Is there somewhere in the Let's Encrypt documentation that lists what the supported methods are and what the requirements for using them are? I set up Let's Encrypt for a few somewhat bizarrely configured domains of mine, and I couldn't find anything at letsencrypt.org/docs that explained it.
IMO adding this type of documentation would be great. If I want to see what type of challenges there are, I don't want to browse through all the client choices and see what each of them supports. I want to know what Let's Encrypt supports and then pick a client that serves my needs.

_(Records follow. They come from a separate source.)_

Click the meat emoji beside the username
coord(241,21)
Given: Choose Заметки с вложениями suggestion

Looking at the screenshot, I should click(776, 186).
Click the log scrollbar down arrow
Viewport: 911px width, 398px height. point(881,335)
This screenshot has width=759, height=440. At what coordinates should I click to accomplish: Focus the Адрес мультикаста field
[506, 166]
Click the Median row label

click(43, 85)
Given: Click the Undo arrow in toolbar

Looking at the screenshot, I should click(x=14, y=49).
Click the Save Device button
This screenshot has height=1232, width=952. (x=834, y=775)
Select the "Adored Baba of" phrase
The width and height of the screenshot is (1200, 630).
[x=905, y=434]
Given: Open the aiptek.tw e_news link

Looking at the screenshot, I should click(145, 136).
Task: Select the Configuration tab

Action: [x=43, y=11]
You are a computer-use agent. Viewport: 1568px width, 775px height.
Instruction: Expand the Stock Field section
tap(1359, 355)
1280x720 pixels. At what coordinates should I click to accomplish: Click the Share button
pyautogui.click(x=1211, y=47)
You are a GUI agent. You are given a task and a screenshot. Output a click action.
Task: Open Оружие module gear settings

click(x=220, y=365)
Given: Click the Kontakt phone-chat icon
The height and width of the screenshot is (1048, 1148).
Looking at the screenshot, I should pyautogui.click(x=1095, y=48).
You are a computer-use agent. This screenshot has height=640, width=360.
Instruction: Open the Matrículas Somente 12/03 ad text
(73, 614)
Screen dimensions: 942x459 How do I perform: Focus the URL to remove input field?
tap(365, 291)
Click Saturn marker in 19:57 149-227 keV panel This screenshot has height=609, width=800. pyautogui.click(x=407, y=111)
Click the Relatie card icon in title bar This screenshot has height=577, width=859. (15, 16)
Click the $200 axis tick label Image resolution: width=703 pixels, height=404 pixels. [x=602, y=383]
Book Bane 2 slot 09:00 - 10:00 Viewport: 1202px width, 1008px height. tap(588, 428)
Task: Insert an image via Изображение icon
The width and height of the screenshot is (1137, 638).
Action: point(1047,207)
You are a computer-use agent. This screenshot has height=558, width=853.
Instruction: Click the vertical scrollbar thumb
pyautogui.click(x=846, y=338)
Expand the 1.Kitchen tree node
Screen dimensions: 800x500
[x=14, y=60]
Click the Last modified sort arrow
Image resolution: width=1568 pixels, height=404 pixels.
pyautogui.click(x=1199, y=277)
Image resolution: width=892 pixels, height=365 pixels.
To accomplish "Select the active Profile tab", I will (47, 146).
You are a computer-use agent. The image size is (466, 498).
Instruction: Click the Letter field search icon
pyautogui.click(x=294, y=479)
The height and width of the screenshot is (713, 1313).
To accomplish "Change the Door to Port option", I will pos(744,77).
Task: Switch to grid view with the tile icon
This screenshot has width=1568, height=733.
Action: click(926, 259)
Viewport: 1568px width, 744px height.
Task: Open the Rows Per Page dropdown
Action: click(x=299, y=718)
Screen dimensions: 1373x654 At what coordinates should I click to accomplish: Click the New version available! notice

It could be as simple as adding something explicit to the how-it-works page:
Let's Encrypt currently supports the following ACME mechanisms to validate your domain:
- HTTP-01: the Let's Encrypt client receives a challenge from Let's Encrypt and serves its response to the challenge at /.well-known/whatever on HTTP port 80 on each of the domains to be listed on the certificate. Let's Encrypt will load that URL to validate the request. This mechanism does not support wildcard certificates.
- TLS-ALPN-01: etc.
Something like this would have saved me about 45 minutes of fiddling around trying to figure out what I needed to do. I can't be the only person whose setup is more complicated than just a simple web server instance that I can blindly run certbot on. I had to make changes to my network, and I needed to know what changes to make.